From its humble beginnings, BeadforLife is now doing quite well. Kristof concludes:

“These days, Torkin and Devin … [indicate that] their biggest challenge is how to manage $4 million in annual jewelry sales so that it makes the most difference. BeadforLife reflects several fascinating trends in the battle against global poverty. One is the increasing interest in using businesses and entrepreneurship to create jobs and a more sustainable economic liftoff. A second is a focus on women, because of evidence that they are more likely than men to invest business profits in their children’s education and health. A third is the growing attempt to engage American supporters by asking them to do something other than just writing checks. Increasingly, Torkin and Devin have also been using the bead parties to try to educate the jewelry buyers about Africa. To go with the beads, they’ve developed a curriculum on global poverty for American schools. They’ve also been taking Americans to Africa to see the work firsthand. ‘At first, we thought BeadforLife was just for Ugandans,’ Torkin said. ‘Then we realized that a lot of this was about helping Americans get involved.'”

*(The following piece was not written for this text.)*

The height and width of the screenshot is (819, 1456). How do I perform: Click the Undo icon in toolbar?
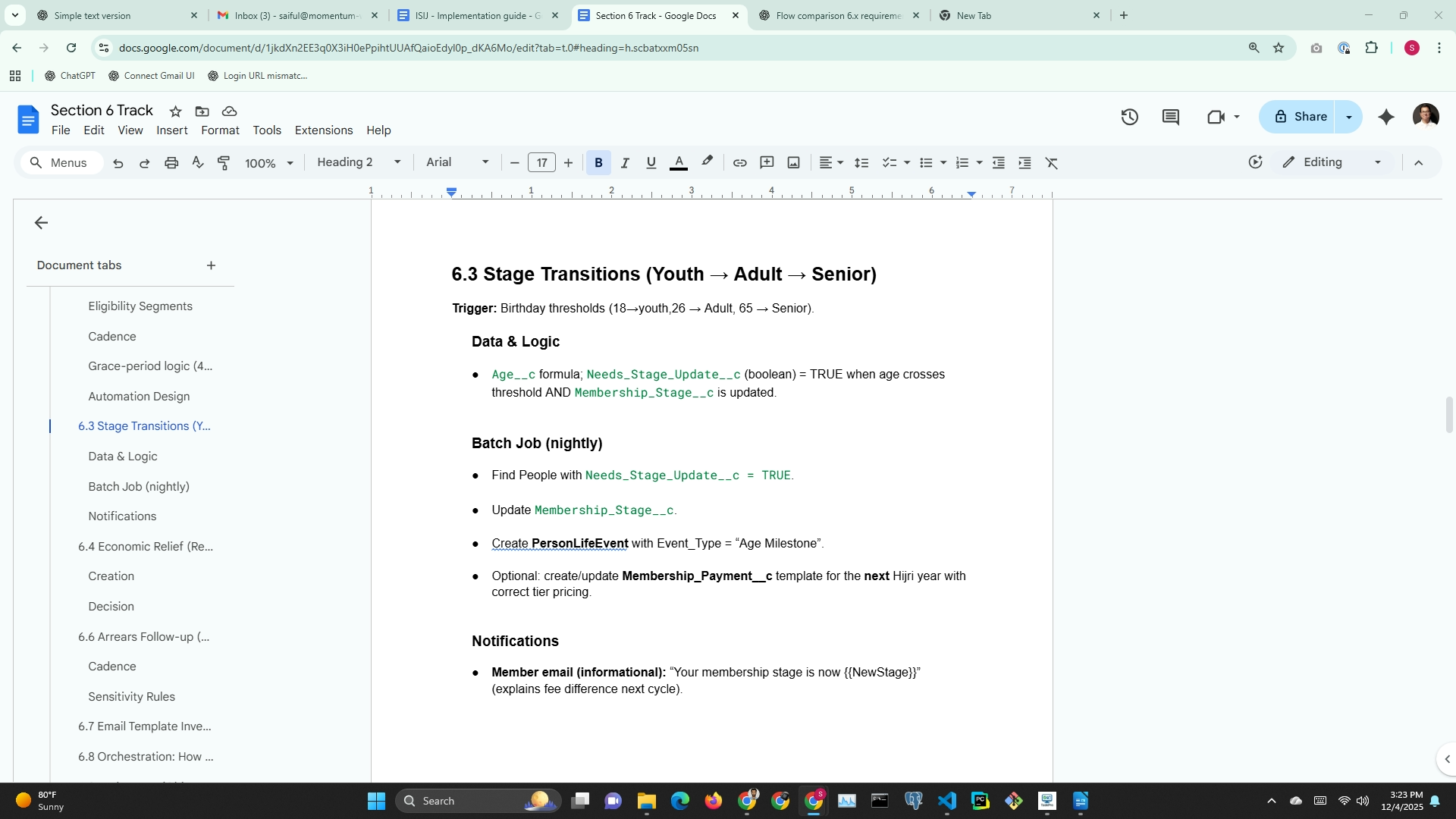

One of the principles embraced in the Enterra Solutions® Development-in-a-Box™ approach is that helping entrepreneurs is good for economic development because entrepreneurs create jobs and continue to look for other opportunities. The two programs discussed in this post understand that principle. And like Kristof notes, they also understand that empowering women has a positive impact on more than just the economy. The American author Washington Irving, best known for his story “The Legend of Sleepy Hollow,” once wrote, “There is in every true woman’s heart, a spark of heavenly fire, which lies dormant in the broad daylight of prosperity, but which kindles up and beams and blazes in the dark hour of adversity.” No economy can afford to have that “spark of heavenly fire” lie dormant in good times or bad. Programs that kindle that fire in women entrepreneurs will always burn bright.